A fresh investigation into the disappearance 35 years ago of Mary Boyle, Ireland’s longest-missing person, is being conducted by An Garda Síochána.
The report of the renewed inquiry — a re-examination of the file started earlier this year — is expected to be on the desk of Kieran Kenny, Garda Northern Region Assistant Commissioner, within weeks.
It is being conducted by Monaghan-based Detective Superintendent John O’Reilly, following an approach to high-ranking gardaí by a close friend of Mary Boyle’s family.
Mary vanished at the age of six on Mar 18, 1977, in boggy fields at Cashelard, near Ballyshannon.
She had been on a visit to her grandparents house with her family.
At the weekend, Mary’s family, including her widowed mother, Ann and her identical twin, also called Ann, remembered her at a special anniversary mass in St Mary’s Church, Kincasslagh.
The renewed inquiry was described by Inspector Denis Joyce as similar in a number of ways to a cold case review.
Witness statements are being re-examined as well as internal Garda reports. “We are examining every single thing that has come to our attention down the years,” Insp Joyce said.
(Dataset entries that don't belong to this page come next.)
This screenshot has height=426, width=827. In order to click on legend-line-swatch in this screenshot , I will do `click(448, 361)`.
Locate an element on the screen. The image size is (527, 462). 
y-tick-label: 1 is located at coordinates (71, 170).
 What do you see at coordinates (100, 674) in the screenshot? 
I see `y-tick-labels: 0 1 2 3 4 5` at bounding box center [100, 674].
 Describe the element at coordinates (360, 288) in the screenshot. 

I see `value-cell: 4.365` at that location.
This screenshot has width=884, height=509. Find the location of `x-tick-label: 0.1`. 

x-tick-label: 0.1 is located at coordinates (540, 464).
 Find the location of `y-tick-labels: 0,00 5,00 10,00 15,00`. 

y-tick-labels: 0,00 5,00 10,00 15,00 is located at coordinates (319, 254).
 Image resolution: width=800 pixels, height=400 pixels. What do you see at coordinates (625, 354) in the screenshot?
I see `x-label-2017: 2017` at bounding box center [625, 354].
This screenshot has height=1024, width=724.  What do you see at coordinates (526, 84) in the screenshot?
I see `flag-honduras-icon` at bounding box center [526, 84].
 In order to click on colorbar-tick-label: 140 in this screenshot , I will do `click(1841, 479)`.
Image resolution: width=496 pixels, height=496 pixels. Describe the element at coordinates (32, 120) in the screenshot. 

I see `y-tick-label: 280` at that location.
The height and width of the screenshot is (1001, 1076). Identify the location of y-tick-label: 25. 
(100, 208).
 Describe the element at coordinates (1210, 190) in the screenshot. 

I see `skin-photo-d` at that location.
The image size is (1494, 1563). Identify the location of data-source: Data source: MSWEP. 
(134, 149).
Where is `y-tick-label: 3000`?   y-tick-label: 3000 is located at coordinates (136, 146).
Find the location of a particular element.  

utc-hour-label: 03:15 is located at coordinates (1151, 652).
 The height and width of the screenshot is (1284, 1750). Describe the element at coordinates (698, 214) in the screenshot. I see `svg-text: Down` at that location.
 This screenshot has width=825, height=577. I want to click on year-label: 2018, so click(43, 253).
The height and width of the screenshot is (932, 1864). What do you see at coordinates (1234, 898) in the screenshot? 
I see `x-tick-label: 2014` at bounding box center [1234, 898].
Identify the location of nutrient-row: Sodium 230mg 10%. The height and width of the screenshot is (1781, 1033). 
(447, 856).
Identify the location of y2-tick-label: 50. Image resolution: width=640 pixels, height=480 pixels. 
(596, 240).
“It is possible that there is still information out there which has not come to garda attention. If people have information come forward now. It will be treated with the utmost confidentiality.”
Mary disappeared when she followed her uncle Gerry to a neighbour’s house across boggy fields where he was returning a ladder. She is believed to have turned back along the way as her uncle continued towards the neighbours. She was never seen again.
Her mother Ann said: “I just pray to God that he will give me what I want before I die.
“That’s to find out exactly what happened to my Mary.”